A Chinese MLM Ponzi scheme has become the fifth largest MATIC holder. The project’s transactions have led to increased gas fees on the network.
A multilevel marketing (MLM) ponzi project is the fifth-biggest holder of the MATIC token, according to on-chain data. Both crypto security service PeckShield and individuals in the crypto community have been talking about the development.
PeckShield said that the address associated with the Ponzi scheme had gathered about 22 million in MATIC, which surpassed the Binance hot wallet and would make it the fifth-largest holder. Wu Blockchain also spoke about the project, which launched in China.

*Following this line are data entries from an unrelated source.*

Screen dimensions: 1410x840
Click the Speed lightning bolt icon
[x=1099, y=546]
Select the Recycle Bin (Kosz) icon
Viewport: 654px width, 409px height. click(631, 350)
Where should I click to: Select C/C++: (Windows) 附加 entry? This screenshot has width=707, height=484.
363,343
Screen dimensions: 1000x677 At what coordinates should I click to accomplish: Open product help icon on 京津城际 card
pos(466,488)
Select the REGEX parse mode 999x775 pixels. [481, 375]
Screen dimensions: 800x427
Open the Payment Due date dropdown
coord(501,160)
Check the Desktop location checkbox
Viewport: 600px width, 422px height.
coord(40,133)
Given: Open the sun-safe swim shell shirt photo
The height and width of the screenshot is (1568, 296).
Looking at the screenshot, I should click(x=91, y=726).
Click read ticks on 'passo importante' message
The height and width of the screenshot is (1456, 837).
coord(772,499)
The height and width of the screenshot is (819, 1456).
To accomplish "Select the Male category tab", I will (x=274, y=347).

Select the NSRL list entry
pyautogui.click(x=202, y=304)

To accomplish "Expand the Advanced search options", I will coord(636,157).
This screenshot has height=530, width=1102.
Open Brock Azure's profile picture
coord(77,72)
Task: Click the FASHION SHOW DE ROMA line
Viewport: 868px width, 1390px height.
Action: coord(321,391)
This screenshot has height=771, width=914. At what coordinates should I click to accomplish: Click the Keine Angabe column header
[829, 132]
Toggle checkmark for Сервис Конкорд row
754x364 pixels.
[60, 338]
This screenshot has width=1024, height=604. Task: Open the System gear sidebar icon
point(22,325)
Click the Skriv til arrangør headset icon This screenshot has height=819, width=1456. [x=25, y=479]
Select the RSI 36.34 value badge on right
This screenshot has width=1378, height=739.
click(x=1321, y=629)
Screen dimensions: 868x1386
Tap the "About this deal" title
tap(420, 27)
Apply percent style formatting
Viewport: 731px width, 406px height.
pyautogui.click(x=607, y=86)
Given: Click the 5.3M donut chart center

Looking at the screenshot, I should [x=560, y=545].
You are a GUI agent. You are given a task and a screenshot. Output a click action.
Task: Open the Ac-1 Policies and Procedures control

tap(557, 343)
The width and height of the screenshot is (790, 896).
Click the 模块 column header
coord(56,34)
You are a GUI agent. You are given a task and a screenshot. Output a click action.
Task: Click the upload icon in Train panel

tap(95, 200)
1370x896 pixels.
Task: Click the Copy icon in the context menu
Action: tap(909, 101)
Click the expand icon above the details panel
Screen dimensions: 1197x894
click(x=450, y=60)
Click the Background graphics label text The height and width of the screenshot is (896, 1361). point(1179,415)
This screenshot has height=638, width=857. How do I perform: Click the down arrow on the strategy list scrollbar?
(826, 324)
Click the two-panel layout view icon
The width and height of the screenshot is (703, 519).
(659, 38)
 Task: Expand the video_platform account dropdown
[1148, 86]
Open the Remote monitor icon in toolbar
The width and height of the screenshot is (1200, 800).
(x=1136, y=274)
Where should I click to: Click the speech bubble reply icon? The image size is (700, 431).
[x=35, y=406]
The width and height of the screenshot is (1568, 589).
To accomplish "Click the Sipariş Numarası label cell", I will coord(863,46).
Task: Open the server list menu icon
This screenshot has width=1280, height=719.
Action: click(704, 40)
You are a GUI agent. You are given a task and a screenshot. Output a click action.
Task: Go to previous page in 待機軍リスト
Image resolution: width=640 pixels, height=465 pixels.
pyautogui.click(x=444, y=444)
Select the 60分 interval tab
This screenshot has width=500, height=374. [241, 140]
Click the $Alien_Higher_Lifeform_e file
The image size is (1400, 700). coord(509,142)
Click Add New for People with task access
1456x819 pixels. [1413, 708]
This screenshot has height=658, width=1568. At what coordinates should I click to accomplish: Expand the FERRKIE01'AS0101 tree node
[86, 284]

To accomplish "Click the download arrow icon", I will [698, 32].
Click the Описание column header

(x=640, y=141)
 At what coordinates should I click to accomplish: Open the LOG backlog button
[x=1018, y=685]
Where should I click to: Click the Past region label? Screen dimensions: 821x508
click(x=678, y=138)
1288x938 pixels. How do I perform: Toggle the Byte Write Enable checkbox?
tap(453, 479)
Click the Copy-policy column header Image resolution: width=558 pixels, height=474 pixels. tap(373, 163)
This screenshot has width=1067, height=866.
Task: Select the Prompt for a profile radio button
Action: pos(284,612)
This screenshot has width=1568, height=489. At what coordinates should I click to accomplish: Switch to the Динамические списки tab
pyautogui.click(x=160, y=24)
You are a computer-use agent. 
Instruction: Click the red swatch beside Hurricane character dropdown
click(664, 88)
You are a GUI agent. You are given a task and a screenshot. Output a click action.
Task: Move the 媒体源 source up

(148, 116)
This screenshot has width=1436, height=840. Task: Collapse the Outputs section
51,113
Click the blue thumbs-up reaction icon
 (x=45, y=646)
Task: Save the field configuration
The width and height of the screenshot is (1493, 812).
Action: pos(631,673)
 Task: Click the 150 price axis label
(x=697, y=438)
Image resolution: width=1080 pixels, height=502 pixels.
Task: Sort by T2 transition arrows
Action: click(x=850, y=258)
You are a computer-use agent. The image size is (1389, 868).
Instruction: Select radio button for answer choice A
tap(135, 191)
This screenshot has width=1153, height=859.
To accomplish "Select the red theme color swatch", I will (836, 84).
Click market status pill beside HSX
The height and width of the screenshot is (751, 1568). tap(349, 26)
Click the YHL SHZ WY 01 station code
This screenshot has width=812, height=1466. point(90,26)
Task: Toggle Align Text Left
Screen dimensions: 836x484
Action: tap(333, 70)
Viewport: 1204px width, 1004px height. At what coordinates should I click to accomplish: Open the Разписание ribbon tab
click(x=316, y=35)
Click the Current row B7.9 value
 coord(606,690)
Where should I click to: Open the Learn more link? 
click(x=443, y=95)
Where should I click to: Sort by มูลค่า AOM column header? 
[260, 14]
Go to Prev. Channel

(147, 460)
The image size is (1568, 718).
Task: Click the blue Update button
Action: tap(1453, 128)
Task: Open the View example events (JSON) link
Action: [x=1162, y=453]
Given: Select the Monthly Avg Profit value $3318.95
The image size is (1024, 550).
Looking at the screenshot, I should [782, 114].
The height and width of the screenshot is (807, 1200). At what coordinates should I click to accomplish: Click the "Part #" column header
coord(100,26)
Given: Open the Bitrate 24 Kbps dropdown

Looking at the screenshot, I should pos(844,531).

One of the reasons why the project has come to the crypto community’s attention is that it has been responsible for a great deal of gas consumption. Over the past week, the address has consumed over 100,000 MATIC in gas fees. Wu Blockchain also pointed out that the number of transactions on the address went as high as 117,000, which resulted in the gas fees crossing 700 gwei.
There is little information about what the project does on Twitter, as it primarily operates on Chinese social media. The project, named ‘Avatar,’ apparently offers a referral staking protocol with very high rewards. Some in the crypto community have warned about the project, explaining how it offers suspicious returns.
Polygon’s Strong Start to 2023
The Polygon network and MATIC token have seen demand increase substantially in recent times. Several factors have pushed up the price of the MATIC token, now priced at around $1.21.
Among those developments is a zero knowledge-powered scaling solution. This will make Polygon much faster and more efficient, processing up to 10,000 transactions for less than $1. Such efforts have attracted the attention of investors and increased adoption levels.
Ponzi Schemes Continue to Affect Crypto Markets
Ponzi schemes appear to be heavily popular in the market at the moment, with many reported over the past few weeks. One project, called Dingo, was highlighted as a potential scam by a cybersecurity software firm. These types of projects have been around for years, and it doesn’t look like they will fade out of existence anytime soon.
Recently, authorities tracked down the creator of the infamous Squid Game scam token. Meanwhile, one of the co-founders of the OneCoin scam remains missing.